:: Extracted data entries ::
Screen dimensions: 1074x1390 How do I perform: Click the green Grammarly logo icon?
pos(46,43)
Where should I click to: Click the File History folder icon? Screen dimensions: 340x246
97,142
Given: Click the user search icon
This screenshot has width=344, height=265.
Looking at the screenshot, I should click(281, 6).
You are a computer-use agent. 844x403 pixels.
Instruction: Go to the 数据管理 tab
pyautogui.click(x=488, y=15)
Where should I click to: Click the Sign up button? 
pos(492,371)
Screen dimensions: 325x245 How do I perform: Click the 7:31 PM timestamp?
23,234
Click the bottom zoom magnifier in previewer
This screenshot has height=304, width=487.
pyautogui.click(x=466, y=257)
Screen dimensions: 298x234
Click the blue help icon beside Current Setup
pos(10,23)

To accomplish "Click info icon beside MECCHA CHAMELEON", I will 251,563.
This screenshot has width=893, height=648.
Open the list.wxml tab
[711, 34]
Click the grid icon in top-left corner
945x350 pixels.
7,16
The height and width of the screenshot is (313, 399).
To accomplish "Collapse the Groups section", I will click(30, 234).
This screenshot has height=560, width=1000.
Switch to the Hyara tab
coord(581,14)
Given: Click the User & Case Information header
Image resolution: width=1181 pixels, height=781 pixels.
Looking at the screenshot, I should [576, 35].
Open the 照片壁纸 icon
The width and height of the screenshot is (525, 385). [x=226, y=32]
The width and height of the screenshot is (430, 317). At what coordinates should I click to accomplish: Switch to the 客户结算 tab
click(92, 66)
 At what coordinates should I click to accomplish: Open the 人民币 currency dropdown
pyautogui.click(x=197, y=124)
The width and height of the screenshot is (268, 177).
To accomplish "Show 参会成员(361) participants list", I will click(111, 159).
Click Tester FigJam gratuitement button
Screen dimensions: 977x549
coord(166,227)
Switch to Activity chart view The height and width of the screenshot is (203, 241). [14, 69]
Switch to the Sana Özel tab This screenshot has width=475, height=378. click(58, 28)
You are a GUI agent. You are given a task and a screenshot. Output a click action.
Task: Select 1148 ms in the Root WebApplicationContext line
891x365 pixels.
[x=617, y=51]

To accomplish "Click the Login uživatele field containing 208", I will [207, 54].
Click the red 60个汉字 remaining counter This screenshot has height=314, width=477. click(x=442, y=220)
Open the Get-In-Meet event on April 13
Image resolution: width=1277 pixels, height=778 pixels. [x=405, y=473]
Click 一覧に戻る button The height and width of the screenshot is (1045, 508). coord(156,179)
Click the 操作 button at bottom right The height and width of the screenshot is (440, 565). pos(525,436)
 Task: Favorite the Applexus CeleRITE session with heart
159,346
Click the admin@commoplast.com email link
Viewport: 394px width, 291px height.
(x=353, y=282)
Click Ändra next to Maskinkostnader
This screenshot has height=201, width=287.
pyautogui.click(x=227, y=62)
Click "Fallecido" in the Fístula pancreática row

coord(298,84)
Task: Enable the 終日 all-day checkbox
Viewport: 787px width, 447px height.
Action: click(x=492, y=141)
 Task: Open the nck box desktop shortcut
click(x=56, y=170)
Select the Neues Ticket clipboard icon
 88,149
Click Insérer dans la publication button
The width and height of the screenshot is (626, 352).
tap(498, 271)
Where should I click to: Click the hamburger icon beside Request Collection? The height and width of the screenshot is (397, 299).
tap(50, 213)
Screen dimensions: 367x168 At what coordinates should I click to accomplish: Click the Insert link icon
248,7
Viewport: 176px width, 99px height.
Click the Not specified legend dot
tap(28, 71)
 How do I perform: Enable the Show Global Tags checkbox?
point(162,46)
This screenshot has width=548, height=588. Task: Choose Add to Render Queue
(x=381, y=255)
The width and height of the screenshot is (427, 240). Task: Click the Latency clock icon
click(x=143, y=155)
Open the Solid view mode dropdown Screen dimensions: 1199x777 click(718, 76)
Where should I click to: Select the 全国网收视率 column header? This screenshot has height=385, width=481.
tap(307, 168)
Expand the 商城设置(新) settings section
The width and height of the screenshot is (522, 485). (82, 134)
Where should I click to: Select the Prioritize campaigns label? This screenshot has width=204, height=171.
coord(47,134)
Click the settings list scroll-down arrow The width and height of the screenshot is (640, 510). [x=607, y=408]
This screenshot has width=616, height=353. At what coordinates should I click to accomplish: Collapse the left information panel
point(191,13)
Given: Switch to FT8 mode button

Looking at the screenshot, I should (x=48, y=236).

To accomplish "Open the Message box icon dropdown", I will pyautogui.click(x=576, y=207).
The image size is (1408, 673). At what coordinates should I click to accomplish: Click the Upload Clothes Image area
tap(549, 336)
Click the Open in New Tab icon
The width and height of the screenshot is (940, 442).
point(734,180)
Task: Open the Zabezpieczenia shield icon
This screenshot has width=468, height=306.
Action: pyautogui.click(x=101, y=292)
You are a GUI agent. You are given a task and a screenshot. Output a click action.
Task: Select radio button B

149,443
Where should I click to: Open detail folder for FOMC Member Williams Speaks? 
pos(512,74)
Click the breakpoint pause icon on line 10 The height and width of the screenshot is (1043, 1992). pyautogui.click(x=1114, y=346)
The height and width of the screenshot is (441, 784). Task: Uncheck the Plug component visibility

:: PROBLEM TO SOLVE ::
In the entries above, find the line holding "At what coordinates should I click to accomplish: Open" and the line holding "Click the red"; print both of them and every line between, exactly, and nothing else.

:: TASK SOLUTION ::
 At what coordinates should I click to accomplish: Open the 人民币 currency dropdown
pyautogui.click(x=197, y=124)
The width and height of the screenshot is (268, 177).
To accomplish "Show 参会成员(361) participants list", I will click(111, 159).
Click Tester FigJam gratuitement button
Screen dimensions: 977x549
coord(166,227)
Switch to Activity chart view The height and width of the screenshot is (203, 241). [14, 69]
Switch to the Sana Özel tab This screenshot has width=475, height=378. click(58, 28)
You are a GUI agent. You are given a task and a screenshot. Output a click action.
Task: Select 1148 ms in the Root WebApplicationContext line
891x365 pixels.
[x=617, y=51]

To accomplish "Click the Login uživatele field containing 208", I will [207, 54].
Click the red 60个汉字 remaining counter This screenshot has height=314, width=477. click(x=442, y=220)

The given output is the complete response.